Mengapa tetangga pura-pura tidak tahu?
Dalam kasus ini, pelaku bukan hanya si ibu yang membuang, tapi juga kita yang membiarkan ruang-ruang penyimpangan tumbuh tanpa kontrol sosial.
Solusi: Membangun Kepedulian dan Sistem Perlindungan
Kita tidak cukup hanya menyalahkan. Kita butuh solusi yang nyata:
-
Pendidikan Seksualitas dan Moral Sejak Dini
Sekolah bukan hanya tempat belajar matematika dan IPA. Perlu ada pendidikan moral, agama, dan seksualitas berbasis nilai, agar anak-anak paham konsekuensi pergaulan tanpa batas. -
Menguatkan Ketahanan Keluarga
Keluarga adalah benteng pertama. Orang tua harus berani menjadi teman sekaligus pembimbing bagi anaknya, bukan hanya sebagai penghukum. -
Menyediakan Rumah Perlindungan dan Layanan Psikologis
Banyak ibu muda hamil di luar nikah takut karena tak ada tempat bernaung. Pemerintah perlu membuka rumah singgah yang humanis, bukan sekadar panti, tapi ruang pemulihan moral dan mental. -
Mengatur Ketat Media dan Konten Digital
Kebebasan digital harus diimbangi dengan kontrol moral. Konten yang merusak adab harus dibatasi, bukan dibiarkan viral tanpa etika. -
Menghidupkan Kesadaran Masyarakat
Kita butuh lingkungan yang peduli, bukan yang senang mencemooh. Masyarakat harus kembali peduli terhadap tetangganya, bukan jadi hakim media sosial tanpa solusi.

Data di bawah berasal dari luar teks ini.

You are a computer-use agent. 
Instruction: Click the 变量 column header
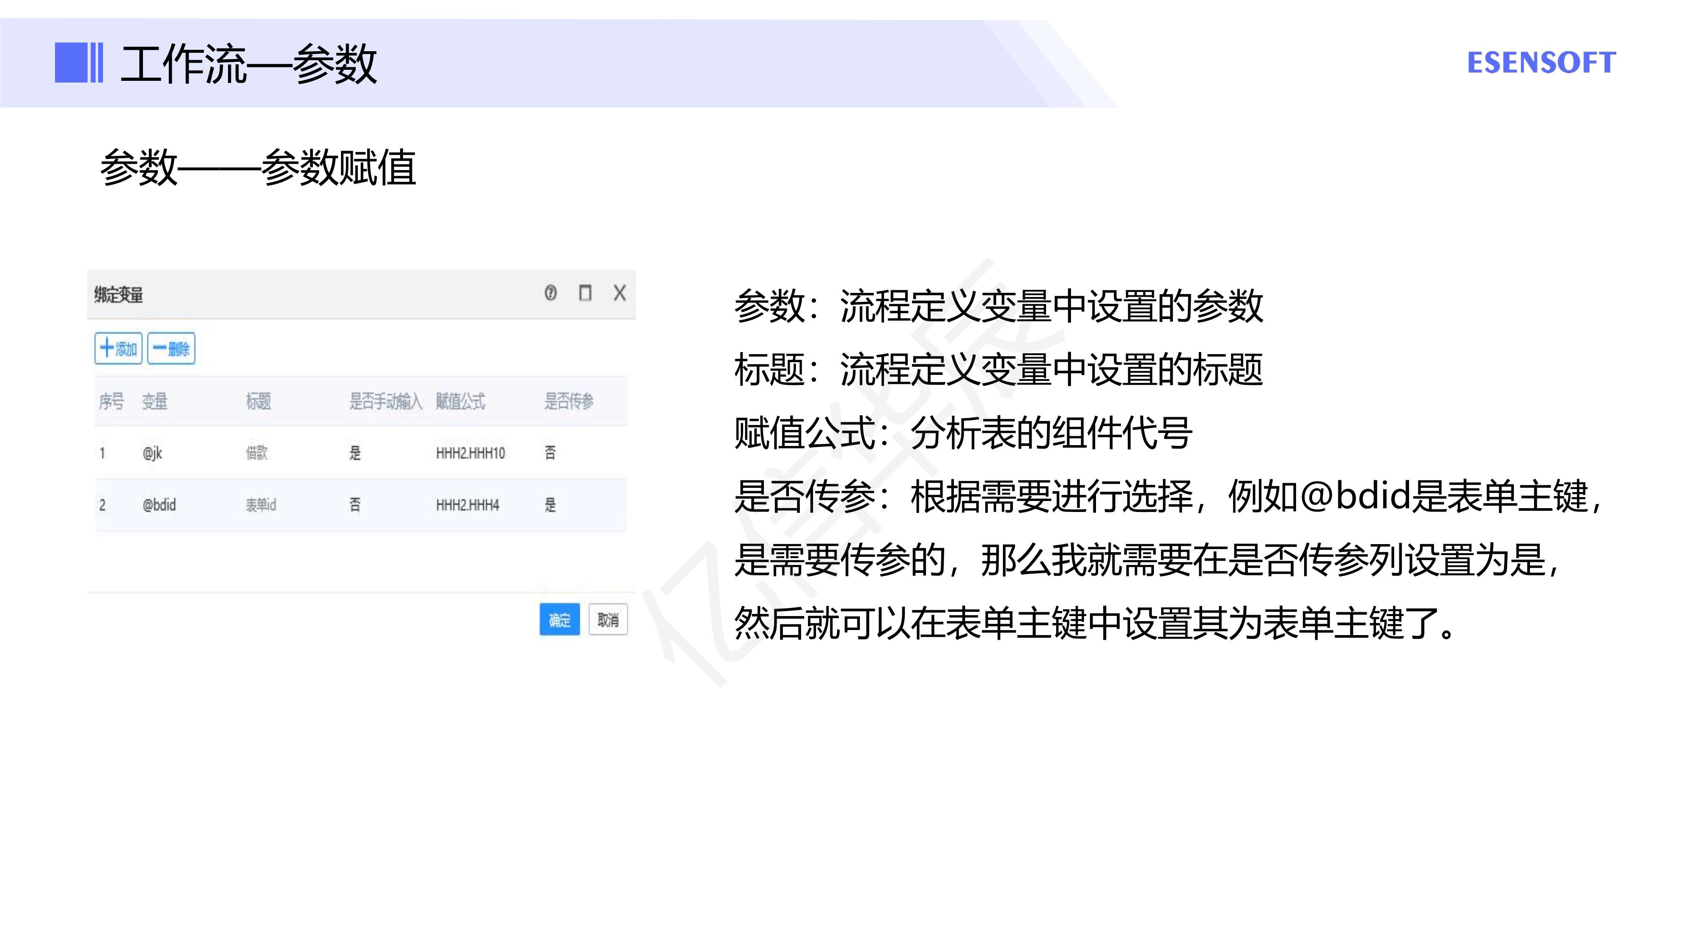pos(155,401)
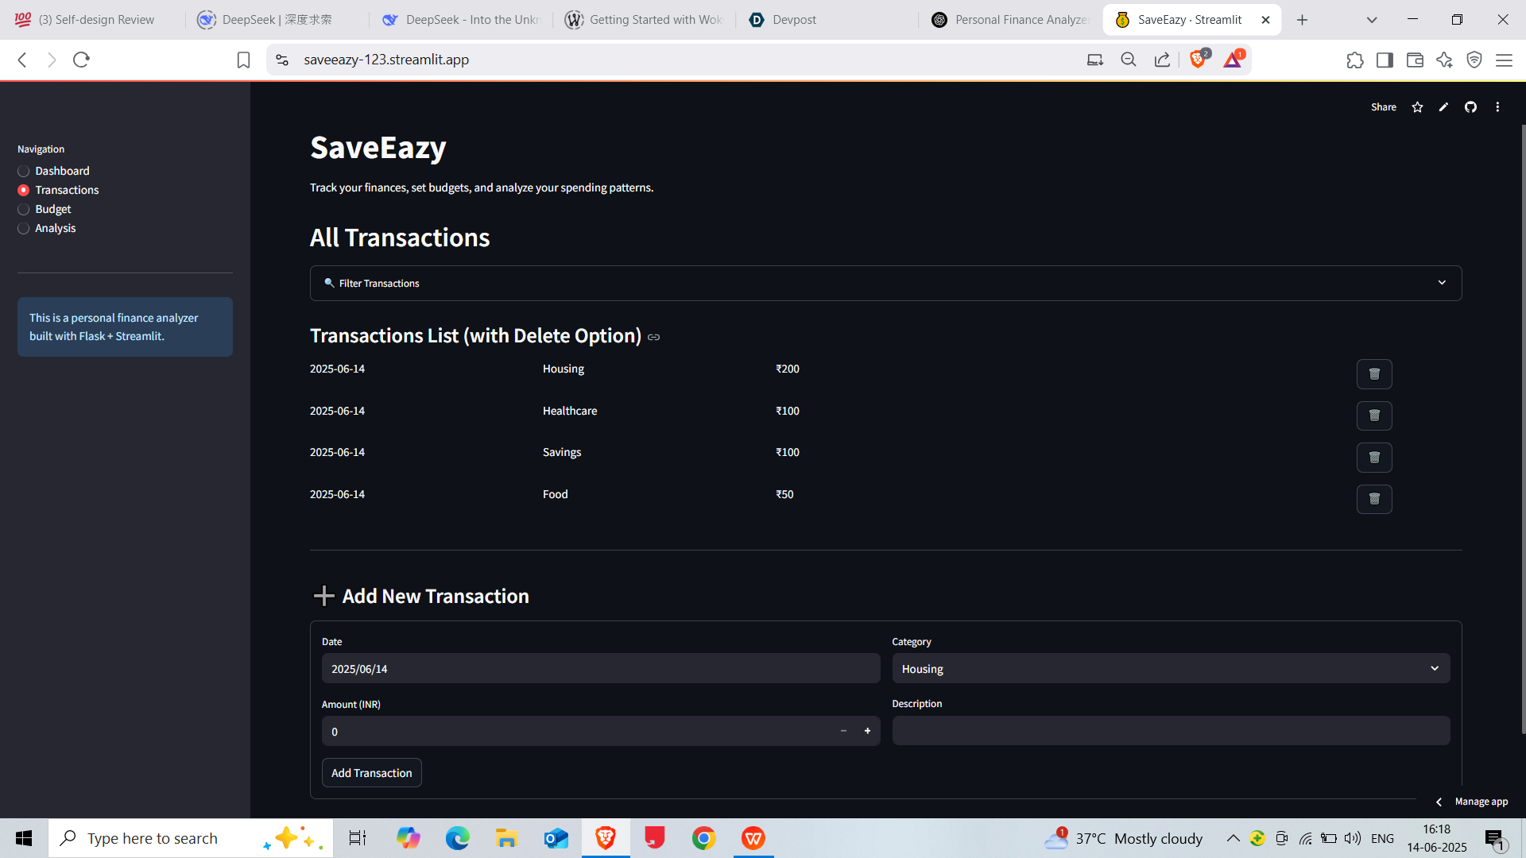The width and height of the screenshot is (1526, 858).
Task: Open the Category dropdown showing Housing
Action: (x=1170, y=669)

Penutup: Jangan Diam, Karena Kita Bisa Jadi Korban Berikutnya
Hari ini mungkin bayi itu bukan anak kita. Tapi jika kita diam, bukan tak mungkin suatu hari nanti berita memilukan itu datang dari lingkungan terdekat. Karena kejahatan sosial tak mengenal kelas, status, atau gelar.
Sudah saatnya kita berhenti sibuk menyalahkan pelaku, dan mulai membenahi sistem nilai di masyarakat. Bangun kembali norma-norma yang mengatur hubungan antar manusia. Tingkatkan kepedulian sosial. Karena setiap anak berhak lahir dalam pelukan kasih sayang, bukan dilempar ke tempat sampah.
Ini bukan soal agama, bukan soal adat semata. Ini soal kemanusiaan.